For those in bondage to pornography, masturbation, or other forms of sexual immorality, please visit this site: http://www.settingcaptivesfree.comIt is filled with Christ-centered, Bible-saturated hope for sinners and has been used by God to set me (and many many others) free from sexual addiction.Offering hope through the cross.Phil
Please don’t take offense here:
“After over a year, I’ve still been able to abstain from sexual self-gratification. It’s always a conscious choice, but the rewards are so worth it. I am so confident in my purity, I have no shame and no guilt”.
Not to be mean here but that type of thinking is what concerns me about this whole thing. Does abstaining make you pure or mean that you are pure?
You can be confident in something about your learning to control yourself just like a soccer player that has learned he can have confidence in scoring a goal in certain situations. But I wonder if purity has anything to do either of them. A nonchristian can abstain and it has nothing to do with purity as God sees it. Christian do the same thing and confuse it with purity.
I am pure only because of one reason: He gave His purity to me and that is what God sees instead of the wretched mess that I am.
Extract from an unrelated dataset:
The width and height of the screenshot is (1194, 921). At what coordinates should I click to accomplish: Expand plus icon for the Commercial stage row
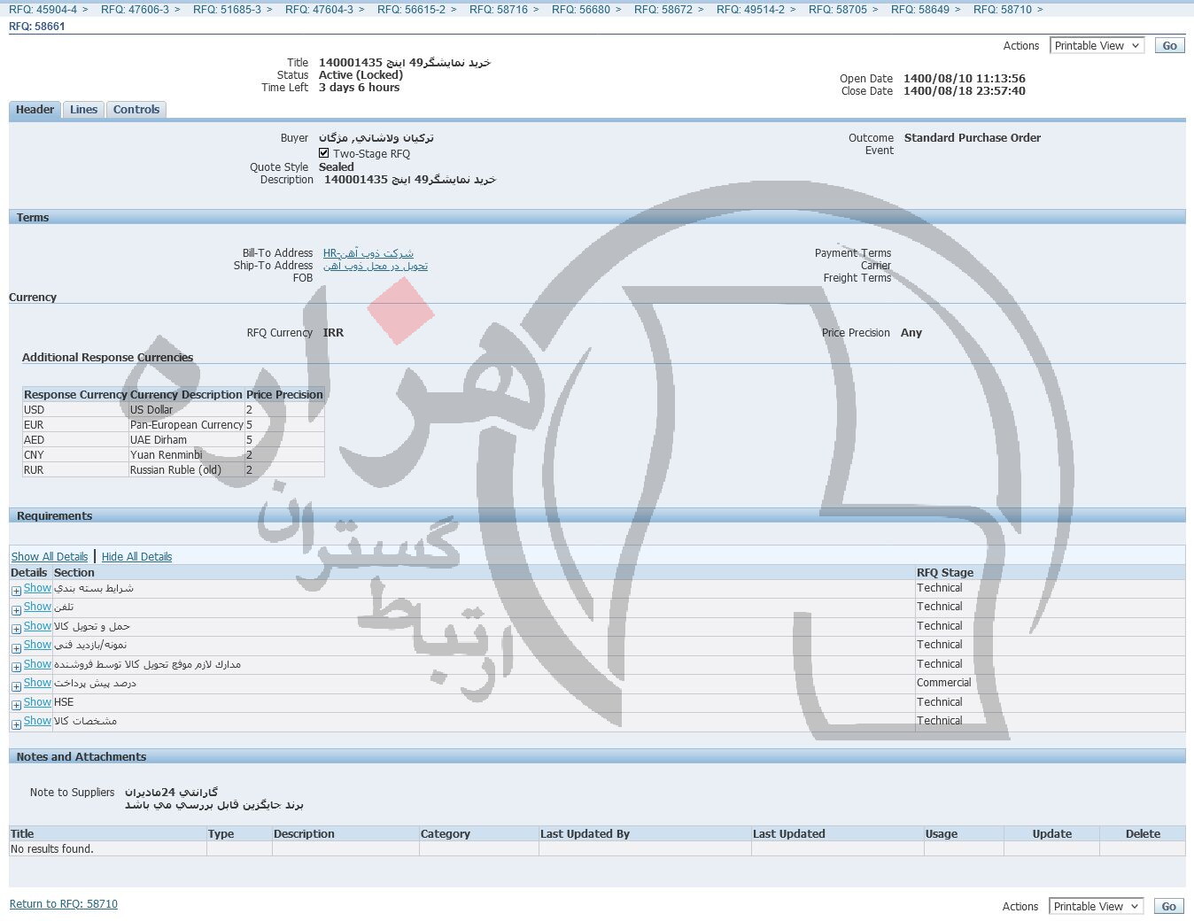point(16,686)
When I think that I am more pure than the next guy I’ve missed the point. When I think that I am more pure then I was a day ago what happens when I find something in me that shows that I am not pure 2 days from now? Can’t base our Christianity on those things.
All valid arguments, regardless of whether or not the premises are true or false.
Bottom line is, isn’t this a bit much ado about nothing? Seems like this is a rather peripheral issue.
Now, I know that the traditional fundamentalist perspective is to set up little peripheral issue traps, just waiting for someone to say, “isn’t this a rather small, peripheral issue?” That’s when the fundamentalist manages to, through a string of strange connections, tie in the peripheral issue with an essential Christian perspective, thus justifying the fundamentalist’s view on the particular subject no longer peripheral, but absolutely essential by relation.
This goes back to what I have mentioned a few times in my responses on this blog: Christians can sit around and cherry-pick their pet topics all day long in an effort to display their supposed piety. The sad thing is, we Christians would SO much rather stand inside the circle and point out all the problems outside the circle.
The classic example that has plagued fundamental churches ever since Dobson and the likes decided to make it a wedge issue: A bunch of heterosexual WASP Sunday-dress-up Republican churchgoers crowded into pews listening to a pastor condemn homosexuality.
For what purpose?
“Look at how righteous I am.”
Just because I have never had cancer does not make me a cancer survivor.
So…anyways, If I was in Iraq for a year and masturbated thinking about my wife, I don’t see it as wrong. Lets move on now…
OK, I think this thread has reached the end of its usefulness and then some, so I’m shutting it down.